Contrairement à ce que FACIL’iti avance, Jean-Pierre Villain affirme que « l’accessibilité n’est pas un domaine techniquement compliqué » et que « les adaptations à réaliser sont pour la plupart simples et à la portée de tous les intégrateurs et développeurs à la condition qu’ils soient formés ». « L’obligation légale existe depuis 2005 mais pendant une dizaine d’années c’était un ‘non-sujet, poursuit-il. Jusqu’en 2017 on mesurait que 80 à 90 % des sites et application étaient partiellement ou totalement inaccessibles. Depuis 2019, année de la publication du dernier décret d’application la situation évolue favorablement. » La demande explose, oui, mais le retard accumulé est « considérable ».
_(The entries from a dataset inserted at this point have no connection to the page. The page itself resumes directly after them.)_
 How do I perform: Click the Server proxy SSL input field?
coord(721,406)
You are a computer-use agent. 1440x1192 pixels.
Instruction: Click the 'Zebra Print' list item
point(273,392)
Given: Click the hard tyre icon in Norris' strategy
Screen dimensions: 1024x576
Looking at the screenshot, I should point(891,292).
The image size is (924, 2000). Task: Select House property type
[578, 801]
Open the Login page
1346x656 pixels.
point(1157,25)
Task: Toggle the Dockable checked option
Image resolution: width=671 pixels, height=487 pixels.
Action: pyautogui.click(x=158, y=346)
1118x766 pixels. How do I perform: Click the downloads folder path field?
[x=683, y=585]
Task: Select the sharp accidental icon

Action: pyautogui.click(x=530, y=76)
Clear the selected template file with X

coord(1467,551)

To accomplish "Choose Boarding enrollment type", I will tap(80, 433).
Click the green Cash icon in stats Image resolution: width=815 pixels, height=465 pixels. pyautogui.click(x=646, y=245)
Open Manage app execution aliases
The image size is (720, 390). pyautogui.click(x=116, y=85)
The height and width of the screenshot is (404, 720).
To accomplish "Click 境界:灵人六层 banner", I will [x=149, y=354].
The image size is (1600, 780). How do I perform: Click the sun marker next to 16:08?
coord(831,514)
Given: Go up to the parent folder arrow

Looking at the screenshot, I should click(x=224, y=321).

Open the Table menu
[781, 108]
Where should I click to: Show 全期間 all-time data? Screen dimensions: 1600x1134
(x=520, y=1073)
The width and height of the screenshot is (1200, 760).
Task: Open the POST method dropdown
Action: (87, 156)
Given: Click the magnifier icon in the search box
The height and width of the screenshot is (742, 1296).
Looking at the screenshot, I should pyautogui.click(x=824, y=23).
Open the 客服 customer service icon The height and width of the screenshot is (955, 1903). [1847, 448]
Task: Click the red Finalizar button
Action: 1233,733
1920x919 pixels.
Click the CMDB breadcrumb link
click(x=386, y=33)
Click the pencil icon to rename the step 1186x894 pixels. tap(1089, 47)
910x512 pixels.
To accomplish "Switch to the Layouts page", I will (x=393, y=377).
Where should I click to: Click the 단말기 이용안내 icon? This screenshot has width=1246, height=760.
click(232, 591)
L’avocat de Koena, Maître Matthieu Juglar, a déposé ses conclusions le 12 novembre 2021. Armony Altinier a une nouvelle fois publié l’entièreté des documents. Elle conclut cette nouvelle étape, dans une procédure qui s’annonce très longue, en posant cette question fondamentale : « Le procès FACIL’iti contre Koena aura pour conséquence de poser sans équivoque les termes du débat : qu’a-t-on le droit de définir comme étant de l’accessibilité numérique ? »
D’abord enthousiaste, Facil’iti a cependant refusé de répondre à nos questions après évocation des affaires judiciaires en cours : « Nous ne souhaitons pas médiatiser nos poursuites. Nous avons confiance en la justice », nous a-t-on envoyé par mail.